[Data contained in a dataset]
┌──
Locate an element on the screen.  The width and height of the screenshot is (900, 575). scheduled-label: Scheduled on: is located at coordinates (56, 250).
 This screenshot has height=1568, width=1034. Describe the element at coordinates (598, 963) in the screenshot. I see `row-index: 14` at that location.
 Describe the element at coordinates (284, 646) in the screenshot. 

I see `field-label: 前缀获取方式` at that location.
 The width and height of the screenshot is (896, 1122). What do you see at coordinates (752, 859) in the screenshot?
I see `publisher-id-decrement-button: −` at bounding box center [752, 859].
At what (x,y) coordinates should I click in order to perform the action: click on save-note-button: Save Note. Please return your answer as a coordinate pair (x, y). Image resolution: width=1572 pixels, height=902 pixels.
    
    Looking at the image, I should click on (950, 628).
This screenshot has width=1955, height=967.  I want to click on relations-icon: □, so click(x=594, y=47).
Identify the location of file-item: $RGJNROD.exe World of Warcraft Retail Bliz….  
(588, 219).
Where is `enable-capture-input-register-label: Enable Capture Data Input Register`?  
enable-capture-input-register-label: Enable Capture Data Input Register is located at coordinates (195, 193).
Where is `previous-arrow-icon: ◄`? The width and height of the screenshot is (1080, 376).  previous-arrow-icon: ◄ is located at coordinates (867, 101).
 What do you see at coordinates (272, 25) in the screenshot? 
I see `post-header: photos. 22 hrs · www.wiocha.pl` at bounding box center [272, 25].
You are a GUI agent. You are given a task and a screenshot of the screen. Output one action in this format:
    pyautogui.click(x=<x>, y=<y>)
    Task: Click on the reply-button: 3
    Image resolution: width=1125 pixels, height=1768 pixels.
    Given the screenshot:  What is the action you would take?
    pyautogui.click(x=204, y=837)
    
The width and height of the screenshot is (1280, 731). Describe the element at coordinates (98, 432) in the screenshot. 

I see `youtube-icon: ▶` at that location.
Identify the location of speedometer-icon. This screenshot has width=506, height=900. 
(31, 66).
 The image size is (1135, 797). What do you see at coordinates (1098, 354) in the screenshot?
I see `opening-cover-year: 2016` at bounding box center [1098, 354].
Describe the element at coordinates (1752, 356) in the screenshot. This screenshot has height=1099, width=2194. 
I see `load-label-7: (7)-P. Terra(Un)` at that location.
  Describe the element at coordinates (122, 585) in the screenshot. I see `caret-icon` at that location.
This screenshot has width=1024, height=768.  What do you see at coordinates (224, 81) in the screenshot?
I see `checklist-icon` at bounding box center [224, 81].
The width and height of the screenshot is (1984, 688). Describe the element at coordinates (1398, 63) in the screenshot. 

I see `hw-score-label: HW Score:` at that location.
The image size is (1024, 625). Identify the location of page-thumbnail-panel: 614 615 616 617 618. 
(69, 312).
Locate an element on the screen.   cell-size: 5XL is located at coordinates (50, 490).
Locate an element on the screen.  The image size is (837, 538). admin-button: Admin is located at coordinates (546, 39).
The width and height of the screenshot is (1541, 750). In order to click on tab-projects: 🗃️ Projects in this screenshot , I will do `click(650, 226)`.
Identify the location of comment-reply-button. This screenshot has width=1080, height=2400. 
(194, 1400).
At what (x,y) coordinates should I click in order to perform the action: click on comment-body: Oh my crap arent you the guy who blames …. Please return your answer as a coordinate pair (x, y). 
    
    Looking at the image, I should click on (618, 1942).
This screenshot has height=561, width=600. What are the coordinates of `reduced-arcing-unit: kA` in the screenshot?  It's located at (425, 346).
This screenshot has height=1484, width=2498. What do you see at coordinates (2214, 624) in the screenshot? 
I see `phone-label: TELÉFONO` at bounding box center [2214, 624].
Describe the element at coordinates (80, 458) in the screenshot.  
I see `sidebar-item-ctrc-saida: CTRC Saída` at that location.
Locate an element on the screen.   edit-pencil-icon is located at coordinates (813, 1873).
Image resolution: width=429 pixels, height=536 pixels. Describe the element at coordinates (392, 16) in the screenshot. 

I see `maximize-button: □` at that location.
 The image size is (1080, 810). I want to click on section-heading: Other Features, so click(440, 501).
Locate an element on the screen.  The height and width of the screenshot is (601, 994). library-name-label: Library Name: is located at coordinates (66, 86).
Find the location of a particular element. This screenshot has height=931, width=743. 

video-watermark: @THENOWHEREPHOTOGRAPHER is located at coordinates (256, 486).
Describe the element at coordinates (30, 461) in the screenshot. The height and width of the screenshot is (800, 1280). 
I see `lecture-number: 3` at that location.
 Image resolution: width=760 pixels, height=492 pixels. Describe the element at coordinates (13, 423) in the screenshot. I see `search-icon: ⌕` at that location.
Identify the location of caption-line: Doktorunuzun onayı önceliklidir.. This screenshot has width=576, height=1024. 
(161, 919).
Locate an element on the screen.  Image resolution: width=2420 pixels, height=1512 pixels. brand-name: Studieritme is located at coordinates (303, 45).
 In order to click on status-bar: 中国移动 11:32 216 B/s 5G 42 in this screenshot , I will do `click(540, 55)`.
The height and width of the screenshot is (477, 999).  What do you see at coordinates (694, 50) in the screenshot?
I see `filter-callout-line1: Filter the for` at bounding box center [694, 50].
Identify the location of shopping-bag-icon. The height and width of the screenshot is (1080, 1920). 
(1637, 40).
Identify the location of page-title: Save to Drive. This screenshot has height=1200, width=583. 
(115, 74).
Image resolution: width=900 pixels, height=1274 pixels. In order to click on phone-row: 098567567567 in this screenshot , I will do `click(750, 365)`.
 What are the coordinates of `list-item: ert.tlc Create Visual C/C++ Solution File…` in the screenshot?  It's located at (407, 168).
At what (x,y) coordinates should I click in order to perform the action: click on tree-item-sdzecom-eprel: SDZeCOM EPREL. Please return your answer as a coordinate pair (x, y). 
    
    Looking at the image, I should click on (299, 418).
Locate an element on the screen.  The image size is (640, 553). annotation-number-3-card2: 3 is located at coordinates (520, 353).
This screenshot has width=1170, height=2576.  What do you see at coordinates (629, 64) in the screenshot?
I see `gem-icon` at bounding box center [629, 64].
└──
> Exercise details:
Repeat verbatim every line of the data from the line containing "Describe the element at coordinates (284, 646)" to the line containing "(588, 219).", including both of those lines.

> Expected answer:
 Describe the element at coordinates (284, 646) in the screenshot. 

I see `field-label: 前缀获取方式` at that location.
 The width and height of the screenshot is (896, 1122). What do you see at coordinates (752, 859) in the screenshot?
I see `publisher-id-decrement-button: −` at bounding box center [752, 859].
At what (x,y) coordinates should I click in order to perform the action: click on save-note-button: Save Note. Please return your answer as a coordinate pair (x, y). Image resolution: width=1572 pixels, height=902 pixels.
    
    Looking at the image, I should click on (950, 628).
This screenshot has width=1955, height=967.  I want to click on relations-icon: □, so click(x=594, y=47).
Identify the location of file-item: $RGJNROD.exe World of Warcraft Retail Bliz….  
(588, 219).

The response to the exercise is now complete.